We needed more muscle on these tracks and we were blessed to have musicians Pete Townshend and Robert Fripp living locally. They added British guitar zest to the New York potpourri of musical styles…Robert Fripp needed longer to give us lots of different parts and sounds for the six songs he played on. He brought a bag of pedals with him. I plugged his output directly into a channel on the Trident TSM. We spent the entire day flying around ideas, spending more time on ‘Fashion’ and ‘It’s No Game’, but all of Fripp’s brilliant contributions made it to the final mixes.
A New Career In A New Town (1977–1982) book
In 2020, Robert Fripp was asked what was the best piece of advice Bowie ever gave him.
It was on the Scary Monsters session. The sessions began around midnight and I think it was ‘Up The Hill Backwards’. I said to David, ‘Any suggestions?’ David said, ‘Think [Deep Purple’s] Ritchie Blackmore.’ I knew exactly what David meant. So my playing was nothing like Ritchie Blackmore, but I knew what David meant – that was a direct piece of advice.
Uncut, August 2020
Not used, however, were guitar parts by Chuck Hammer, who used a guitar synthesiser to create a sound that he called ‘guitarchitecture’.
All three tracks [‘Ashes To Ashes’, ‘Teenage Wildlife’ and ‘Up The Hill Backwards’] were done in one long night. Bowie was looking for like minds, and wants to do the most modern music he can at any one time. I’d been working at RCA and done lots of sessions with the guitarchitecture. We did ‘Up The Hill Backwards’. I was trying to do something more spiritual, but they didn’t use that. I don’t know if David wrote the lyrics to the song after I tracked. My focus was on trying to create a sense of backwards sound.
David Bowie: Ultimate Record Collection (Uncut)
‘Up The Hill Backwards’ is unusual in that it features harmony vocals instead of lead vocals by David Bowie. The vocals were shared by him, studio engineer Chris Porter, and singer Lynn Maitland.
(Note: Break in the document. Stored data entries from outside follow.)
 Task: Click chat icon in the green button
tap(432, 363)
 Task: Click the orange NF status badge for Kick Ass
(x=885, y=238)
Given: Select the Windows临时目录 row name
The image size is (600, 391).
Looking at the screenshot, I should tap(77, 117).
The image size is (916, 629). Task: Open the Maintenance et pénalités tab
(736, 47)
Chris Porter was my chief engineer at Good Earth and was a lead singer in a Portsmouth band before I met him. He also helped with the construction of Good Earth. Sometimes when David wanted backing vocals, he couldn’t wait to phone around to see who was available. He would ask random people in the studio, ‘Can you sing?’ In some other cases, ‘Can you play guitar?’ I had just met singer Lynn Maitland, a friend of a band I had produced earlier, and she was in the studio as a guest. Lynn and Chris were enlisted! I joined them to sing the choir parts for Up The Hill Backwards, ‘Kingdom Come’, ‘Because You’re Young’ and ‘Teenage Wildlife’.
A New Career In A New Town (1977–1982) book
The release
‘Up The Hill Backwards’ is the second song on Scary Monsters… And Super Creeps, which was released on 12 September 1980 in the UK, and three days later in the USA.
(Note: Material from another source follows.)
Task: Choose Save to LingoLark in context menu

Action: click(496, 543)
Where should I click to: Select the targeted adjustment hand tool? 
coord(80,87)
The song was released as a single in March 1981 in Canada, Germany, Portugal, South Africa, Spain, and the United Kingdom. In all countries ‘Crystal Japan’ was the b-side.
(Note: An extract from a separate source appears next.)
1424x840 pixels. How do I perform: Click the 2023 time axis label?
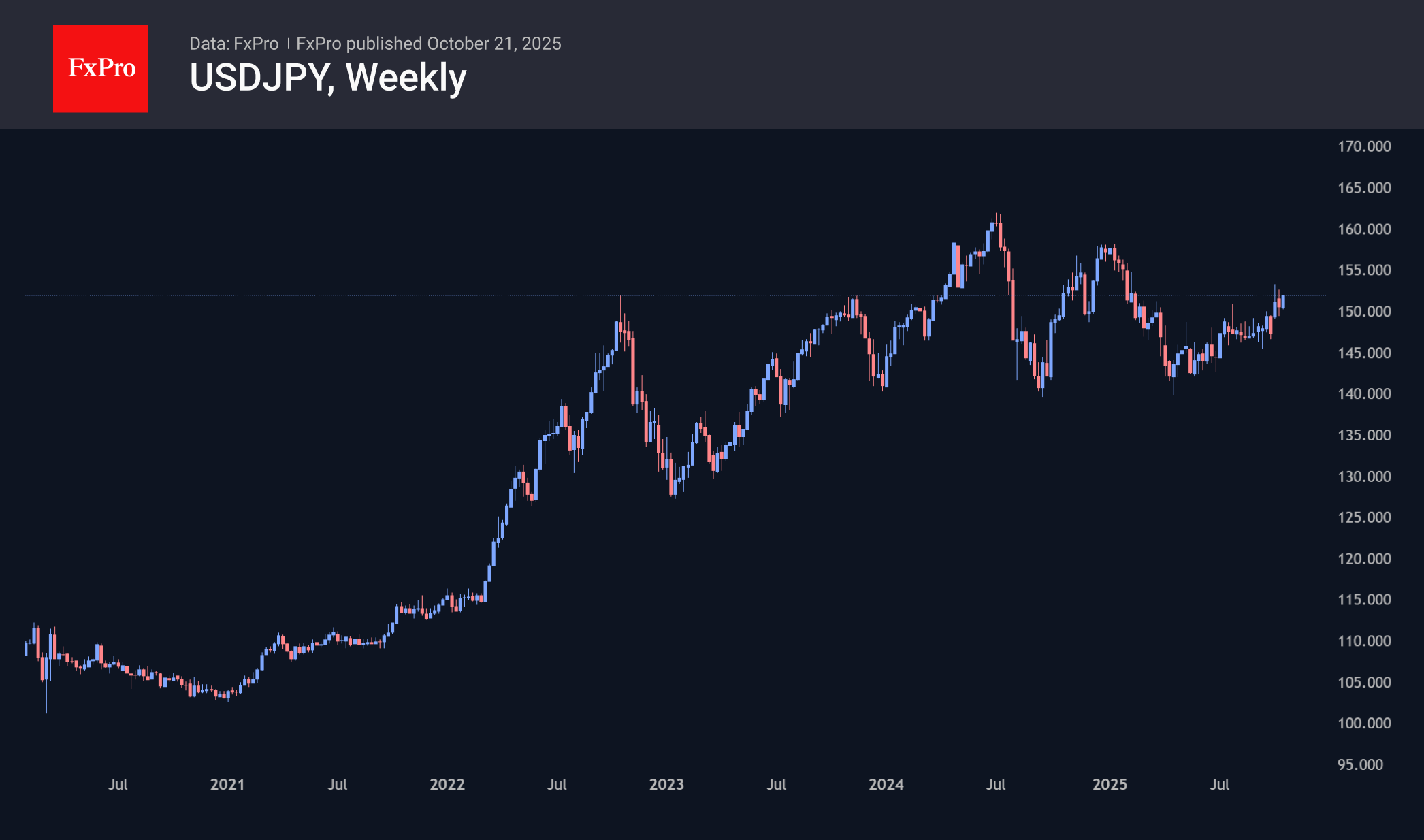(x=666, y=784)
Bowie had originally intended for ‘Teenage Wildlife’ to be on the single’s flipside, but insisted on ‘Crystal Japan’ after learning that fans were paying high prices to import the latter single from Japan.
As the fourth single taken from Scary Monsters, ‘Up The Hill Backwards’ was not a commercial success. It peaked at number 32 in the UK, and 49 in Canada.
Live performances
David Bowie never sang ‘Up The Hill Backwards’ live. A new version did, however, form the basis of the walk-on music for the Glass Spider Tour in 1987, to which Bowie’s dancers lip synced.
A recording from 30 August 1987 can be heard on the live album Glass Spider (Live Montreal ’87).